Developed for 2 years
The US Army Laboratory is working, according to a report from the news platform one defense On the vaccine for about two years. In early 2020, it received the first DNA sequences of the Covid-19 pathogens. The early goal was to develop a vaccine not only against the existing strain, but against all potential variants.
The Spike Ferritin Nanoparticle Covid-19 vaccine, SpFN for short, was first tested in animal trials in early 2021. According to the research institute, those tests were successful. Kayvon Modjarrad, director of the Division of Infectious Diseases at Walter Reed, said in an exclusive interview with Kayvon Modjarrad that the first phase of human studies, in which the vaccine has already been tested against Omikron and other variants, concluded again with positive results this month. one defense.
different structure
Unlike current vaccines, SpFN is based on a football-shaped protein containing 24 vaccine fields, allowing scientists to flip multiple coronavirus strains on different sides of the protein. The immune system faces several variables at the same time.
“It’s very exciting for me and the entire team, including the entire army, to get to this point,” Modjarrad said. Modgarad said the human studies took longer than expected, because the vaccine had to be tested on participants who were not vaccinated or cured. High vaccination rates and rapid spread of delta and omicron variants made this difficult.
“With Omikron there is no way to escape from this virus. You will not be able to avoid it. So I think very soon the whole world will be vaccinated or infected,” Modjarrad said.
Phase 2 and Phase 3 are pending
The next step is to check how well the novel coronavirus vaccine works in previously vaccinated or sick people. “We need to evaluate this in the real world and try to understand how the vaccine works in a much larger number of people who were initially vaccinated with something else or who were already sick,” Modjarad said, adding that the new vaccine still needed to go through phases 2 and 3 studies. .
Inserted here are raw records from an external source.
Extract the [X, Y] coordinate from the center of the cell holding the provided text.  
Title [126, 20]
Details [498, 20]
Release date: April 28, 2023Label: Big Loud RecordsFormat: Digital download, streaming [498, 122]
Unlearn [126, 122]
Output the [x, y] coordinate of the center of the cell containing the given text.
Almost all of the institute’s 2,500 employees have been involved in developing the vaccine for about two years. “We made the decision to work in the long-term rather than focus solely on the original occurrence of SARS and instead understand that viruses change. Variants will emerge, future viruses that may emerge in relation to new species. Our platform and approach will enable people to be prepared for them.”